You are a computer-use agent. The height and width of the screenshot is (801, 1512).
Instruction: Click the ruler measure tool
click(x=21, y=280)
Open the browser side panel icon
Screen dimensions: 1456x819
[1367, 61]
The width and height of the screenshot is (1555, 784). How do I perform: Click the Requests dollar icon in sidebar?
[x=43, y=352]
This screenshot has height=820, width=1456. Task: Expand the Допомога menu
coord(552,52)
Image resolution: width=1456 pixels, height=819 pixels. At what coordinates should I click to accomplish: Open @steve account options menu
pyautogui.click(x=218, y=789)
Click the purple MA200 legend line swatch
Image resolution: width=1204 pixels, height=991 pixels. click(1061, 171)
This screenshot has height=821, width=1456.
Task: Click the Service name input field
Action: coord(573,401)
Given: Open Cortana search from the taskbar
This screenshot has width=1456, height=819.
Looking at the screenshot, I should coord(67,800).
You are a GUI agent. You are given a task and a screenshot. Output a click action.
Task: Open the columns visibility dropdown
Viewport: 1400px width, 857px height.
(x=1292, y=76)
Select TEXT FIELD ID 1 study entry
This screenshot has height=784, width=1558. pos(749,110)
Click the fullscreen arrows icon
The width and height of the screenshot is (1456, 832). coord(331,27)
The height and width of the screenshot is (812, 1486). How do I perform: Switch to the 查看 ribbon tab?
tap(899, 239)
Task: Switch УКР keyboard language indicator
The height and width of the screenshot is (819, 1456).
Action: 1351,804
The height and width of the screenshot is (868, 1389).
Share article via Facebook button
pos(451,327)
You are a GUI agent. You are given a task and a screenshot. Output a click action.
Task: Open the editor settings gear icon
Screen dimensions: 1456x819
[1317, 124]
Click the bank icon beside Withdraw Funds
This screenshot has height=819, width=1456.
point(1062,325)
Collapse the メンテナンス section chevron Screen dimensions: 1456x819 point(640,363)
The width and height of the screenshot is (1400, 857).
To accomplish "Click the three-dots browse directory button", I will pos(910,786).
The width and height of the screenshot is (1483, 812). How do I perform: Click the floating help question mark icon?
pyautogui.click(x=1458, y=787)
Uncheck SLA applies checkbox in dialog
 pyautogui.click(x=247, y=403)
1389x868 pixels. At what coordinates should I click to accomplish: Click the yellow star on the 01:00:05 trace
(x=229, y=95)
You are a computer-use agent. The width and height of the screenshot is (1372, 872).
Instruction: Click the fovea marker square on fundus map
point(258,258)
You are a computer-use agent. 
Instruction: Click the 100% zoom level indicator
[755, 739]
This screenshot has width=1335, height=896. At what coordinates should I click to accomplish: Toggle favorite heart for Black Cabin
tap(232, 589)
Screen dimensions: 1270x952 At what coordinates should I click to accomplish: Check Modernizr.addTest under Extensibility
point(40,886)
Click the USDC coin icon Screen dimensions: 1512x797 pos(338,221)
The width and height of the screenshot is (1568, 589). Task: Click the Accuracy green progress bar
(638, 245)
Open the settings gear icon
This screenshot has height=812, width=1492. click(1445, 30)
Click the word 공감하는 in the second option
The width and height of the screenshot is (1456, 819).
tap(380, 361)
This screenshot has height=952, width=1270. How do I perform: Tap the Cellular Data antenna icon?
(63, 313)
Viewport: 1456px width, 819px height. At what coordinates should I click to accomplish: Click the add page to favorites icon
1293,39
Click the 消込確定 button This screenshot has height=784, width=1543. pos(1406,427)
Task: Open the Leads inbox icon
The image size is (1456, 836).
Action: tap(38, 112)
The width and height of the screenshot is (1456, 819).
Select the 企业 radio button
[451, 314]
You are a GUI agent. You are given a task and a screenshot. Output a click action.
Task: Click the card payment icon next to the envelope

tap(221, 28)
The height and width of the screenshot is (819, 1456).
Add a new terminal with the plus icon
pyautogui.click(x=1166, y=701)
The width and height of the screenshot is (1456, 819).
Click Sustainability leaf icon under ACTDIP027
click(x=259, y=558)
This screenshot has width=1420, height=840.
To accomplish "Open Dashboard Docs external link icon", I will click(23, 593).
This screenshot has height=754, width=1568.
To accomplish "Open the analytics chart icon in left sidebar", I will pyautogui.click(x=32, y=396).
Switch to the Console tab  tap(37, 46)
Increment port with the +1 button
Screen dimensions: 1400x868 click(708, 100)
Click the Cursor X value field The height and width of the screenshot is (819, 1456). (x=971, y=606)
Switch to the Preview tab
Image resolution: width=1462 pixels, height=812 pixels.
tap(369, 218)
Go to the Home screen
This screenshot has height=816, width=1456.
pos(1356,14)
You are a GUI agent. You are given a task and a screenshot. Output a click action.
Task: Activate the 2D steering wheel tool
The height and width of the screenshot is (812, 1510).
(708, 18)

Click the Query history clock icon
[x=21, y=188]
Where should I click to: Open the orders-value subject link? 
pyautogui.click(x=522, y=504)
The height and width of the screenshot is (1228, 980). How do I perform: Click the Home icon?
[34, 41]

● **TASK REQUIREMENTS**:
Can you give every line above again, exactly as written?

● **YOUR SOLUTION**:
You are a computer-use agent. The height and width of the screenshot is (801, 1512).
Instruction: Click the ruler measure tool
click(x=21, y=280)
Open the browser side panel icon
Screen dimensions: 1456x819
[1367, 61]
The width and height of the screenshot is (1555, 784). How do I perform: Click the Requests dollar icon in sidebar?
[x=43, y=352]
This screenshot has height=820, width=1456. Task: Expand the Допомога menu
coord(552,52)
Image resolution: width=1456 pixels, height=819 pixels. At what coordinates should I click to accomplish: Open @steve account options menu
pyautogui.click(x=218, y=789)
Click the purple MA200 legend line swatch
Image resolution: width=1204 pixels, height=991 pixels. click(1061, 171)
This screenshot has height=821, width=1456.
Task: Click the Service name input field
Action: coord(573,401)
Given: Open Cortana search from the taskbar
This screenshot has width=1456, height=819.
Looking at the screenshot, I should coord(67,800).
You are a GUI agent. You are given a task and a screenshot. Output a click action.
Task: Open the columns visibility dropdown
Viewport: 1400px width, 857px height.
(x=1292, y=76)
Select TEXT FIELD ID 1 study entry
This screenshot has height=784, width=1558. pos(749,110)
Click the fullscreen arrows icon
The width and height of the screenshot is (1456, 832). coord(331,27)
The height and width of the screenshot is (812, 1486). How do I perform: Switch to the 查看 ribbon tab?
tap(899, 239)
Task: Switch УКР keyboard language indicator
The height and width of the screenshot is (819, 1456).
Action: 1351,804
The height and width of the screenshot is (868, 1389).
Share article via Facebook button
pos(451,327)
You are a GUI agent. You are given a task and a screenshot. Output a click action.
Task: Open the editor settings gear icon
Screen dimensions: 1456x819
[1317, 124]
Click the bank icon beside Withdraw Funds
This screenshot has height=819, width=1456.
point(1062,325)
Collapse the メンテナンス section chevron Screen dimensions: 1456x819 point(640,363)
The width and height of the screenshot is (1400, 857).
To accomplish "Click the three-dots browse directory button", I will pos(910,786).
The width and height of the screenshot is (1483, 812). How do I perform: Click the floating help question mark icon?
pyautogui.click(x=1458, y=787)
Uncheck SLA applies checkbox in dialog
 pyautogui.click(x=247, y=403)
1389x868 pixels. At what coordinates should I click to accomplish: Click the yellow star on the 01:00:05 trace
(x=229, y=95)
You are a computer-use agent. The width and height of the screenshot is (1372, 872).
Instruction: Click the fovea marker square on fundus map
point(258,258)
You are a computer-use agent. 
Instruction: Click the 100% zoom level indicator
[755, 739]
This screenshot has width=1335, height=896. At what coordinates should I click to accomplish: Toggle favorite heart for Black Cabin
tap(232, 589)
Screen dimensions: 1270x952 At what coordinates should I click to accomplish: Check Modernizr.addTest under Extensibility
point(40,886)
Click the USDC coin icon Screen dimensions: 1512x797 pos(338,221)
The width and height of the screenshot is (1568, 589). Task: Click the Accuracy green progress bar
(638, 245)
Open the settings gear icon
This screenshot has height=812, width=1492. click(1445, 30)
Click the word 공감하는 in the second option
The width and height of the screenshot is (1456, 819).
tap(380, 361)
This screenshot has height=952, width=1270. How do I perform: Tap the Cellular Data antenna icon?
(63, 313)
Viewport: 1456px width, 819px height. At what coordinates should I click to accomplish: Click the add page to favorites icon
1293,39
Click the 消込確定 button This screenshot has height=784, width=1543. pos(1406,427)
Task: Open the Leads inbox icon
The image size is (1456, 836).
Action: tap(38, 112)
The width and height of the screenshot is (1456, 819).
Select the 企业 radio button
[451, 314]
You are a GUI agent. You are given a task and a screenshot. Output a click action.
Task: Click the card payment icon next to the envelope

tap(221, 28)
The height and width of the screenshot is (819, 1456).
Add a new terminal with the plus icon
pyautogui.click(x=1166, y=701)
The width and height of the screenshot is (1456, 819).
Click Sustainability leaf icon under ACTDIP027
click(x=259, y=558)
This screenshot has width=1420, height=840.
To accomplish "Open Dashboard Docs external link icon", I will click(23, 593).
This screenshot has height=754, width=1568.
To accomplish "Open the analytics chart icon in left sidebar", I will pyautogui.click(x=32, y=396).
Switch to the Console tab  tap(37, 46)
Increment port with the +1 button
Screen dimensions: 1400x868 click(708, 100)
Click the Cursor X value field The height and width of the screenshot is (819, 1456). (x=971, y=606)
Switch to the Preview tab
Image resolution: width=1462 pixels, height=812 pixels.
tap(369, 218)
Go to the Home screen
This screenshot has height=816, width=1456.
pos(1356,14)
You are a GUI agent. You are given a task and a screenshot. Output a click action.
Task: Activate the 2D steering wheel tool
The height and width of the screenshot is (812, 1510).
(708, 18)

Click the Query history clock icon
[x=21, y=188]
Where should I click to: Open the orders-value subject link? 
pyautogui.click(x=522, y=504)
The height and width of the screenshot is (1228, 980). How do I perform: Click the Home icon?
[34, 41]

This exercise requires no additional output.